#00065164

A 37 y.o. male was admitted for hemoptysis and profound thrombocytopenia (platelets < 7000/mcL).  Past medical history was significant for hypertension, anxiety and post traumatic epilepsy.  He was initially treated with steroids without response. On hospital day (HD) 3 an ADAMST13 activity result of < 3% returned, Thrombotic Thrombocytopenic Purpura (TTP) was diagnosed and plasmapheresis instituted. His platelet count sustained at > 150,000/mcL by HD 20 and he was discharged.  There has been no relapse over three years.

Panel A represents a normal RBC histogram.  The RBCs are a single population distributed symmetrically.  The solid lines are derived from the RBC population and represent the points at which 4% of the RBC population are outside the central 92%.  The dotted lines are set at 60 fL (left) or 120 fL (right) to permit quantification of the % microcytic (MCV < 60 fL) or macrocytic (> 120 fL) RBCs.

Panel B:  Evolution of this patient’s RBC histogram over time. The RBC histogram initially displays an increased microcytosis due to schistocytes.  Over time a macrocytic population emerges and represents the reticulocytosis responding to his hemolytic anemia. 

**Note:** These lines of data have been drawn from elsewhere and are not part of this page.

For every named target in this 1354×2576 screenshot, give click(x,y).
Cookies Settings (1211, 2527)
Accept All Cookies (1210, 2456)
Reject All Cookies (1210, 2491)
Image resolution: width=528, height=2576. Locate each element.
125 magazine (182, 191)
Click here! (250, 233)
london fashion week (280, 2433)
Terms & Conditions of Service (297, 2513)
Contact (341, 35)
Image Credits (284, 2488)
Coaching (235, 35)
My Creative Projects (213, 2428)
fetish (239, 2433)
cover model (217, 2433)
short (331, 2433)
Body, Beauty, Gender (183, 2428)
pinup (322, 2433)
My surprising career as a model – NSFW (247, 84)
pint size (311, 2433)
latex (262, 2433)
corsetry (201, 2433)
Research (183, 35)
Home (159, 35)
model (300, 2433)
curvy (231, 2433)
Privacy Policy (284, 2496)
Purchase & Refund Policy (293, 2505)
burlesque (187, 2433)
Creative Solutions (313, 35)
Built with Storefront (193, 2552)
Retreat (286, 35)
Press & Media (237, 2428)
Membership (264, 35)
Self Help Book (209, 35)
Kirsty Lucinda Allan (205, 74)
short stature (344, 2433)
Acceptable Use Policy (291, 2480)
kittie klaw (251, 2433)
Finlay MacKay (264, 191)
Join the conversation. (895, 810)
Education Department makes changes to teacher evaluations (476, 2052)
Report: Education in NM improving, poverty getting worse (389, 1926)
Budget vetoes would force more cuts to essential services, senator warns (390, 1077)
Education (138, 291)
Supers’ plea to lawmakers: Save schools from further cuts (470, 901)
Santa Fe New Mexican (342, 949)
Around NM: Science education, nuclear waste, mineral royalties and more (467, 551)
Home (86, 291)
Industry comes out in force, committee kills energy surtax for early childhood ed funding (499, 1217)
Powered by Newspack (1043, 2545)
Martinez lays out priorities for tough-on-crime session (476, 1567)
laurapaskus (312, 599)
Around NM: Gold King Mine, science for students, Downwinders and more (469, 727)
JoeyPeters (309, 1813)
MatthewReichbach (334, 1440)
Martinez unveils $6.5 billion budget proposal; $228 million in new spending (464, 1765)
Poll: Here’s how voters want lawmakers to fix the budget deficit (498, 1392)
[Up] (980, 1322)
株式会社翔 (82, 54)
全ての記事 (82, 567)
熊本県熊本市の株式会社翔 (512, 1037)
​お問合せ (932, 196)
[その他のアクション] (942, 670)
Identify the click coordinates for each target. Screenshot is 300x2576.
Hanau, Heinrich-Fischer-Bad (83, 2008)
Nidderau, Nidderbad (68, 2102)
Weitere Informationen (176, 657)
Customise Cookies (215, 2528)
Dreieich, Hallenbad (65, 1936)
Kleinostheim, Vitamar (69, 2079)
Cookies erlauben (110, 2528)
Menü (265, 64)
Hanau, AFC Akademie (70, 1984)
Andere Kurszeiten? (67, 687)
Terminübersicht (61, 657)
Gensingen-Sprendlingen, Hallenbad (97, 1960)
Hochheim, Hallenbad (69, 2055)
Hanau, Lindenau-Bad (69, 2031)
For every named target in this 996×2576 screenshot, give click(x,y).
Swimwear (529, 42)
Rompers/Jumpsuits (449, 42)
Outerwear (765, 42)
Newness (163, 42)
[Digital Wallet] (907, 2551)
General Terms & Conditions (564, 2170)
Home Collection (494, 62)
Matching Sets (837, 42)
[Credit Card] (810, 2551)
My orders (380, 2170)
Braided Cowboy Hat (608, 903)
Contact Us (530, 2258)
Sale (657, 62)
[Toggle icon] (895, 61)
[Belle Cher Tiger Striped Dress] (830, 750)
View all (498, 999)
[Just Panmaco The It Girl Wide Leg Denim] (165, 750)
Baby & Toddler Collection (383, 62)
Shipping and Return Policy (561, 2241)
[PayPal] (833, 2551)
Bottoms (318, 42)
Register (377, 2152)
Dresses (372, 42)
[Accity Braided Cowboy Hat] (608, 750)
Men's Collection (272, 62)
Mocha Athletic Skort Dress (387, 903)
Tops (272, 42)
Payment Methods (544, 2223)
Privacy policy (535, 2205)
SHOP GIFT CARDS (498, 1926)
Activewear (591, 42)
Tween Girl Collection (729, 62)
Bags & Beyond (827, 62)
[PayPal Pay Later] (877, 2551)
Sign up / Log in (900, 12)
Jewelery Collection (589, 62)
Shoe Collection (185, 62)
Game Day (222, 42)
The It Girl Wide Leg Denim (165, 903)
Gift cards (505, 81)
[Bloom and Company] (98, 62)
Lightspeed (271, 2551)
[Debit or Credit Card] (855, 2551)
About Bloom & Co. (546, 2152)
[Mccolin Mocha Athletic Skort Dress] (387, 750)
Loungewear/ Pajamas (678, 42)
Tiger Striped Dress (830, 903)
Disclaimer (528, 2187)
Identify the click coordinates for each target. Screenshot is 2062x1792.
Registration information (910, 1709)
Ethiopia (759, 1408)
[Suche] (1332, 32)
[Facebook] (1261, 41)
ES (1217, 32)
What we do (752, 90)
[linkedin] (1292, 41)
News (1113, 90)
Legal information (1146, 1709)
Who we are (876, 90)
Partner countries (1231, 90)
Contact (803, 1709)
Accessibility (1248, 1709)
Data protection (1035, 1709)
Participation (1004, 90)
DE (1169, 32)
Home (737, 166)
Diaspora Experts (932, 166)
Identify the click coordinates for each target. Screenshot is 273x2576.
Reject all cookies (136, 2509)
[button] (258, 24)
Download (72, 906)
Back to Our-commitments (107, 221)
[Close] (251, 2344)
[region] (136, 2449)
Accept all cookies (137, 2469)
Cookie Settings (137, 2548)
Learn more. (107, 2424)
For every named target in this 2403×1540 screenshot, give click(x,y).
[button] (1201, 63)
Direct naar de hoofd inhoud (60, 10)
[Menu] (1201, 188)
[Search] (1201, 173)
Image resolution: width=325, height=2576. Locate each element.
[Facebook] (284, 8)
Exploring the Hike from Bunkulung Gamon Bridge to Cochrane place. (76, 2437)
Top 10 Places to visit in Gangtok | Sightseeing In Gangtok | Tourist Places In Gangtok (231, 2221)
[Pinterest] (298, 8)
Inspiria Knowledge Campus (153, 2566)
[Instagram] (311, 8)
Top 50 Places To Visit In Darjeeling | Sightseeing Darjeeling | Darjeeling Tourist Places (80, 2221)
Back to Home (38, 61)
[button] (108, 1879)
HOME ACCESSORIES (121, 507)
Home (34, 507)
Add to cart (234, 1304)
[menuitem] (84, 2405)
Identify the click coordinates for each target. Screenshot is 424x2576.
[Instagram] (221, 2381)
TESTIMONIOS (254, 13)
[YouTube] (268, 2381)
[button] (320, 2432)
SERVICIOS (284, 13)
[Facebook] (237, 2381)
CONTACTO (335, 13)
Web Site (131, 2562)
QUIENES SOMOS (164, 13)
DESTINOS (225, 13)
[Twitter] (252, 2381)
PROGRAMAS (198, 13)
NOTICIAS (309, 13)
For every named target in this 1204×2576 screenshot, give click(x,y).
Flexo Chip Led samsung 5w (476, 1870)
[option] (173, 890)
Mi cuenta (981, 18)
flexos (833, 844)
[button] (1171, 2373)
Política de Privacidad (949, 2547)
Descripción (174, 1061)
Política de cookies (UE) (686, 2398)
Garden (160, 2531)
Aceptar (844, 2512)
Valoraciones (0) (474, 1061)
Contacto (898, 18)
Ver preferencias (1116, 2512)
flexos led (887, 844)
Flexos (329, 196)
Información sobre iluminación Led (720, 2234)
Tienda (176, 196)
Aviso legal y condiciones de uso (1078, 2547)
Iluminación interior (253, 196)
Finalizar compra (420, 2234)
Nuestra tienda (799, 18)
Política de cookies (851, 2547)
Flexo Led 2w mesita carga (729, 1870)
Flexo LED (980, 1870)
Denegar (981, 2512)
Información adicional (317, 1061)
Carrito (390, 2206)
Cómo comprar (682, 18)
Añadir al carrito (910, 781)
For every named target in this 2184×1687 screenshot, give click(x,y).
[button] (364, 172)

MCVs and RDW-CVs derived from RBC histograms and were correspondingly increased over time.

RBC Histograms are not currently displayed in electronic health records. Currently there is no standard configuration of hematology analyzers to transmit to laboratory information systems (LIS), or LISs to transmit these to electronic health records (EHRs), and there may be inadequate space within in EHRs to house them.  The RDW and MCV, however, are surrogates and reported with every CBC.  Trending these values over time and reviewing the individual RBC histograms with the Clinical Laboratory are the current methods to access this information.